Understanding BERT

This article explains the landmark paper BERT: Pre-training of Deep Bidirectional Transformers for Language Understanding by Devlin et al. (2018), which introduced a new paradigm for NLP: pre-train once, fine-tune everywhere.

Introduction

In 2018, NLP faced a dilemma. Deep learning had revolutionized computer vision with ImageNet pre-training—train a big model on millions of images, then fine-tune for your specific task. But language didn’t have an equivalent.

Previous approaches fell into two camps:

Feature-based (ELMo): Pre-train embeddings, freeze them, add task-specific architecture on top
Fine-tuning (GPT): Pre-train a language model, fine-tune the whole thing—but only looking left-to-right

BERT unified and improved both: a single pre-trained model that could be fine-tuned for almost any NLP task, while capturing context from both directions.
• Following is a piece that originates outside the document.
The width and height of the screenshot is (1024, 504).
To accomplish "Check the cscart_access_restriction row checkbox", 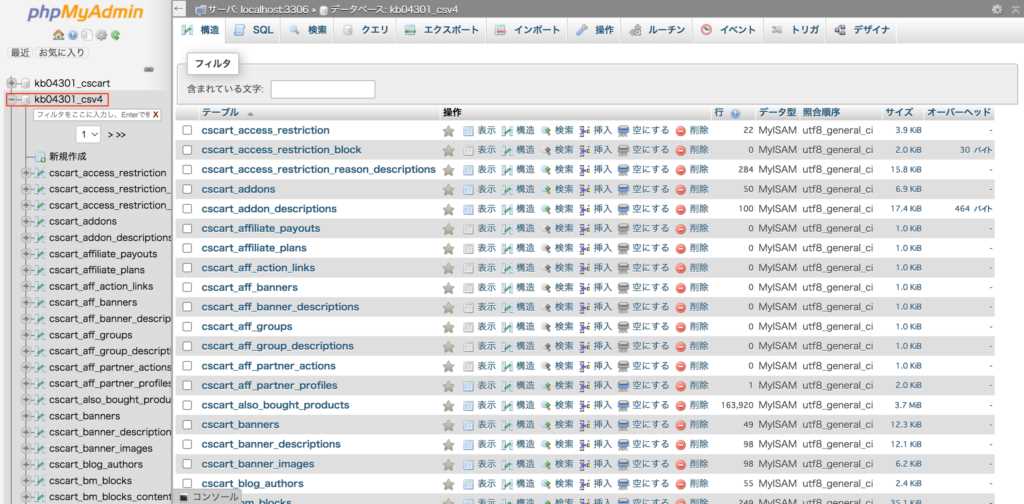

BERT pre-training and fine-tuning overview — **Figure 1 from the paper:** The overall pre-training and fine-tuning procedures for BERT. Apart from the output layers, the same architecture is used in both stages.

The Directionality Problem

Why direction matters

Consider the sentence:

"The bank by the river was steep."

To understand “bank” correctly, you need:

Left context: “The” (not very helpful)
Right context: “by the river” (critical—this means riverbank, not financial institution)

A left-to-right language model can’t use the right context when processing “bank.” It’s fundamentally limited.

Previous solutions

ELMo trained two separate LSTMs—one left-to-right, one right-to-left—and concatenated their outputs. This captures both directions, but the two directions don’t interact during training. Each direction is learned independently.

GPT used a Transformer decoder, but it’s autoregressive: each position can only attend to positions on its left. It’s powerful, but still unidirectional.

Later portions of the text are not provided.